Iklan Rokok Dilarang, Billboard Kosong Melompong

marketeers article
Paska Pemerintah Provinsi DKI Jakarta melarang penyelenggaraan reklame rokok dan produk tembakau pada media luar ruang melalui Pergub No 1 tahun 2015, sejumlah papan reklame di berbagai ruas Ibukota tampak kosong-melompong. Menurut riset Nielsen-Fractal, dari 1.708 titik media luar ruang di Jakarta, 30%-nya atau 512 titik dinyatakan kosong alias tanpa iklan.
 
Menurut Marketing Director Fractal Indonesia Reza Sjarif, kosongnya media luar ruang seperti billboard, videotron, maupun baliho terjadi paska Gubernur DKI Jakarta Ahok mengeluarkan aturan tersebut yang berlaku sejak 13 Januari 2015. Pasalnya, produsen rokok merupakan pengiklan terbesar di media luar ruang atau out of home (OOH). “Walau menurun, tapi rokok masih menjadi pengiklan nomor satu di media luar ruang. Dari 1.708 titik OOH di Jakarta, 14,46%-nya masih dipegang oleh iklan rokok,” kata Reza di Jakarta, Senin, (6/7/2015).
 
Menurutnya, jika Pemda DKI Jakarta masih kekeuh mempertahankan kebijakan tersebut, potensi billboard kosong akan semakin besar. Mengingat, 14,46% iklan rokok yang masih beriklan saat ini hanya menunggu waktu hingga izin iklannya berakhir. Setelah itu, Pemprov tidak akan memperpanjang izin iklan tersebut di semua media luar ruang. Jika dihitung-hitung, kekosong billboard bisa mencapai 44%. 
 
“Kami tidak tahu berapa kerugian yang terjadi sejak peraturan itu diberlakukan. Namun, menurut saya, pemilik billboard harus mencari alternatif klien lain di luar rokok,” katanya.
 
Reza menambahkan, selain rokok, perusahaan yang bergerak di sektor properti (12,5%), perbankan (5%), dan telekomunikasi (3,86%) menjadi pengiklan luar ruang yang cukup tinggi di Jakarta. Selebihnya, ada perusahaan consumer goods, keuangan, dan otomotif yang juga tak kalah potensial. Menurut Reza, pemilik billboard dan baliho harus mulai menggaet perusahaan-perusahaan tersebut. “Perlu diketahui, tidak seperti rokok yang biasa beriklan selama setahun di billboard, pemilik properti hanya beriklan selama periode tiga sampai enam bulan.
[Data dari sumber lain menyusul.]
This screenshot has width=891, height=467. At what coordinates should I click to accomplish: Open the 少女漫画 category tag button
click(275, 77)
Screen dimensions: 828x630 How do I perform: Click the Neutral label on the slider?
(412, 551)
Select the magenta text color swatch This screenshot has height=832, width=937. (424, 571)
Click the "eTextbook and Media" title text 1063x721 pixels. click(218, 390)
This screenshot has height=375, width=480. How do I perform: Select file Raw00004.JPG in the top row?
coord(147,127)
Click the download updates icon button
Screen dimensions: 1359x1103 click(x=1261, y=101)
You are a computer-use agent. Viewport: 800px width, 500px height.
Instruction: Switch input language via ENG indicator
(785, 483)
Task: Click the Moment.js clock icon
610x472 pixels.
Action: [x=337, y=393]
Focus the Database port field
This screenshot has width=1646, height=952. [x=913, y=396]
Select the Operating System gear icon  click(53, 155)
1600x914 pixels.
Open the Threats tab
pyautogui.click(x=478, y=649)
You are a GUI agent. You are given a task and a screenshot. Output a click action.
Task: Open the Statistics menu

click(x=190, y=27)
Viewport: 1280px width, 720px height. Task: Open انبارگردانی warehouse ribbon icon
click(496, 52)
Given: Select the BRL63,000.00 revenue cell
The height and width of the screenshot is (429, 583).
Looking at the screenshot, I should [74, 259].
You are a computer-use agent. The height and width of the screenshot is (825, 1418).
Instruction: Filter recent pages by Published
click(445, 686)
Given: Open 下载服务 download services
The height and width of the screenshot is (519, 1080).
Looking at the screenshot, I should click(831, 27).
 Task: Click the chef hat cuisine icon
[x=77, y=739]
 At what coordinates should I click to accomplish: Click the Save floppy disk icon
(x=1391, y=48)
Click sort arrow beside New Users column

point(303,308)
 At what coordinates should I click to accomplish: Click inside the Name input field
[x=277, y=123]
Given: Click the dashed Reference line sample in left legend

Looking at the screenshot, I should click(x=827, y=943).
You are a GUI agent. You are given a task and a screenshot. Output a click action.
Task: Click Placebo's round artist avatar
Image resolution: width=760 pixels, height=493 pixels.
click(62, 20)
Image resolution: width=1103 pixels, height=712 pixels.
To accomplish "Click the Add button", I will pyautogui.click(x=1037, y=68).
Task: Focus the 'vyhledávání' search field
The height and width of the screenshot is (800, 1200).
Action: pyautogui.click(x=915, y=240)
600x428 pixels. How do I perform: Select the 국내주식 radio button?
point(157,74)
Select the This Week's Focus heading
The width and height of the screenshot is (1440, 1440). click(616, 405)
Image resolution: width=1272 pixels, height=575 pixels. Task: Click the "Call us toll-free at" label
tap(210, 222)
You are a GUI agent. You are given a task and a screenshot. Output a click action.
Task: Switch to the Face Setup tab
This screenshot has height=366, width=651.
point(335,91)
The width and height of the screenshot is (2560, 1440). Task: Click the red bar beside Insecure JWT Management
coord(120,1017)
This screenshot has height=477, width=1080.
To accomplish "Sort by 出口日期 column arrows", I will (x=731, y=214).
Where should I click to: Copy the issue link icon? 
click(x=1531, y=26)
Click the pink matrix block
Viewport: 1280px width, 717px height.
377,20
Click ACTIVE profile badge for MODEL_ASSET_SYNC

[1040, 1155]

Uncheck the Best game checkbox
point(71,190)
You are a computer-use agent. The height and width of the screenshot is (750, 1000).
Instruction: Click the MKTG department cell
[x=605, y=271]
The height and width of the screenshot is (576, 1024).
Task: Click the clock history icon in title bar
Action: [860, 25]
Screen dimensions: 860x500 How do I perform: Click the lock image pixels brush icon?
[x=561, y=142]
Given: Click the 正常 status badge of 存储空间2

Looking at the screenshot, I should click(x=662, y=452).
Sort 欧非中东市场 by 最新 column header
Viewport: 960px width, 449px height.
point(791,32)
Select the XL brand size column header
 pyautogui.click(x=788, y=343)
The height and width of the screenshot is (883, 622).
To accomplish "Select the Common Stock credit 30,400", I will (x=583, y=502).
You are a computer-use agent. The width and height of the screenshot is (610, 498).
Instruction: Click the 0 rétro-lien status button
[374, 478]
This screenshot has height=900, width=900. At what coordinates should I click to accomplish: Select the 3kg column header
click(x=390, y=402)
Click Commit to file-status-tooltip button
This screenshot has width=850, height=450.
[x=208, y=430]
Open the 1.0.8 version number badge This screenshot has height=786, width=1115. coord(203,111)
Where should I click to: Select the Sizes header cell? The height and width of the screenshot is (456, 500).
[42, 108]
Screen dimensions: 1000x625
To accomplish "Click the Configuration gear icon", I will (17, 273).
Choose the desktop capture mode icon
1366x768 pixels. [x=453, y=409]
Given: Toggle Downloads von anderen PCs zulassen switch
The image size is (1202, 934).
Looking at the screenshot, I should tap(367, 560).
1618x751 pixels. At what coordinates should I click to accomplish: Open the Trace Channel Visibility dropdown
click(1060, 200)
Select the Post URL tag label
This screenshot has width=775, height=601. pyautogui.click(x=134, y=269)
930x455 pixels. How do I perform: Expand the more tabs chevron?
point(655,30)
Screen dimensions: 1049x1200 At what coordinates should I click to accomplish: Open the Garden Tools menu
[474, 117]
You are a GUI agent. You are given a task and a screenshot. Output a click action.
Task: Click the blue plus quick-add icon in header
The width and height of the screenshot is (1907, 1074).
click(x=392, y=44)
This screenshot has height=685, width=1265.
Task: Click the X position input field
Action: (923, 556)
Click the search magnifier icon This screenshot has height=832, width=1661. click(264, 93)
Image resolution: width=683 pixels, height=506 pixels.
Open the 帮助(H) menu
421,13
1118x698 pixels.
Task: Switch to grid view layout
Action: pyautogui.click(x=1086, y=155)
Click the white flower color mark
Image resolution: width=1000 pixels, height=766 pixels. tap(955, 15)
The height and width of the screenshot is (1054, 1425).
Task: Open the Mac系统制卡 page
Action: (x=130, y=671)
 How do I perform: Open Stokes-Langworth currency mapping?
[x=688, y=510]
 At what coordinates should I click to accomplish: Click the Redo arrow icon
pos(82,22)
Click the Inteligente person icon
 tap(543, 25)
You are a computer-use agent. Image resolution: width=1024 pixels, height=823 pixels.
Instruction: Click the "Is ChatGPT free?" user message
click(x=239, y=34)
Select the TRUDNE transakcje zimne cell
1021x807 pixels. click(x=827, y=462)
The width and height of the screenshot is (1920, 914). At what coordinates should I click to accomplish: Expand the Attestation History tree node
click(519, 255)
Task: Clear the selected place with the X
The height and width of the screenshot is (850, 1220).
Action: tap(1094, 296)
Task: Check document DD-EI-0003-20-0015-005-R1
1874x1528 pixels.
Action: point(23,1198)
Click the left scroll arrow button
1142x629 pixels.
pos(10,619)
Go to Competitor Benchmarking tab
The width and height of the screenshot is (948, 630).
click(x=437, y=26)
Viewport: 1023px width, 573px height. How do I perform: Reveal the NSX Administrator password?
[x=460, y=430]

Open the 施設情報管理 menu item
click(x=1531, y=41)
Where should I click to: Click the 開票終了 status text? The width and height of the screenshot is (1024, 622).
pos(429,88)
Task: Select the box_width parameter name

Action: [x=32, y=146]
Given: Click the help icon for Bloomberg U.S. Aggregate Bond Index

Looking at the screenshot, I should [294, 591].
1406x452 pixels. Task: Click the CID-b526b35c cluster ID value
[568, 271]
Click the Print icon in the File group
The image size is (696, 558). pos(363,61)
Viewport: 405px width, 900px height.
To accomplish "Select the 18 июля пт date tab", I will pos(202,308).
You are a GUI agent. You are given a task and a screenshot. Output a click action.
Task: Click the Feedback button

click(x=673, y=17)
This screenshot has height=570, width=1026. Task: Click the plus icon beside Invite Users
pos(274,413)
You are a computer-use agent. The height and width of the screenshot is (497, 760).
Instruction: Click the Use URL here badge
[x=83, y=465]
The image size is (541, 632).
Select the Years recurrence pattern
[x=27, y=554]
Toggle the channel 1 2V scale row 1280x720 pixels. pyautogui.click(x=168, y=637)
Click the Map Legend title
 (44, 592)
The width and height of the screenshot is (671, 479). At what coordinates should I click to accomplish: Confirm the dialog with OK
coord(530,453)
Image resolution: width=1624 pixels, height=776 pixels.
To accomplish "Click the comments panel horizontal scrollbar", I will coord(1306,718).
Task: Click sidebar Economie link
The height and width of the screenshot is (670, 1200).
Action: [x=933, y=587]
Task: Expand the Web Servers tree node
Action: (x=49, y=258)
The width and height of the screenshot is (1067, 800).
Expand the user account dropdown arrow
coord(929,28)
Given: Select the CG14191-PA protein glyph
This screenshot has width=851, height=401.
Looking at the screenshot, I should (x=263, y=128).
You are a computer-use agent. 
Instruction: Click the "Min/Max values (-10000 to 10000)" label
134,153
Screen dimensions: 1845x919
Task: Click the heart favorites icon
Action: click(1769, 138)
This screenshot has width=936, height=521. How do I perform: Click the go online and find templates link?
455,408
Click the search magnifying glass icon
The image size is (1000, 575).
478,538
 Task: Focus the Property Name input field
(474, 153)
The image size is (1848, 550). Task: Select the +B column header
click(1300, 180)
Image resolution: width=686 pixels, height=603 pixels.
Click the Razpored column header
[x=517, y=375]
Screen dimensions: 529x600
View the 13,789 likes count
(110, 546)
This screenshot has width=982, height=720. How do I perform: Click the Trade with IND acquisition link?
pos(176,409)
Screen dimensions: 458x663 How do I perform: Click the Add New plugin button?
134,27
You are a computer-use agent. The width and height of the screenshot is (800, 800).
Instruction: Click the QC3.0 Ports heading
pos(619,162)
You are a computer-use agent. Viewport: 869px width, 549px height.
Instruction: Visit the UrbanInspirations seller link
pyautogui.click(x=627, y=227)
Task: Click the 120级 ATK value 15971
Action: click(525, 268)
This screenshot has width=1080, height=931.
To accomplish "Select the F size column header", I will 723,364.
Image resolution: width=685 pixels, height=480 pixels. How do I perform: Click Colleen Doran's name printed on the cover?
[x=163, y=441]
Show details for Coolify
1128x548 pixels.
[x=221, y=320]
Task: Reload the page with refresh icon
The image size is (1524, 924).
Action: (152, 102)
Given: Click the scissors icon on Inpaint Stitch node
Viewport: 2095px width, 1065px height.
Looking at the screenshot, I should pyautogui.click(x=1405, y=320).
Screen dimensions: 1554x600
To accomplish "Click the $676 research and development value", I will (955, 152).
Setelah itu, billboard bisa kosong lagi,” paparnya.
 
Di sisi lain, Effendi Gunawan, Director West Division PT Warna Warni Media selaku perusahaan penyedia banner dan billboard mengakui kebijakan Pemprov DKI membuat pelaku industri iklan luar ruang mengalami penurunan permintaan. Pasalnya, iklan rokok menyumbang 40% dari total iklan outdoor di Indonesia. “Imbas aturan itu, produsen rokok mulai mengalokasikan belanja iklan luar ruangnya di TVC, bioskop, dan media lainnya,” katanya saat dihubungi melalui sambungan telepon.
 
Namun, Efendi bilang, porsi iklan rokok di perusahaannya hanya sedikit. Porsi terbesar malah consumer goods, otomotif, dan properti. Kendala lainnya, lanjut Effendi, adalah soal rencana Pemprov DKI mengganti jenis reklame billboard dengan teknologi Light Emitting Diode (LED) atau papan iklan berpemancar elektron (videotron). Hal inilah yang membuat Warna Warni tak masif membangun billoard baru sejak tahun 2012.
 
“Selain investasi LED yang mahal, tenaga pemasar kami juga harus mampu mengubah mindset klien yang masih konvensional, alias yang lebih menginginkan billboard statis. Kendati, kami kini punya beberapa reklame LED di Jakarta,” katanya.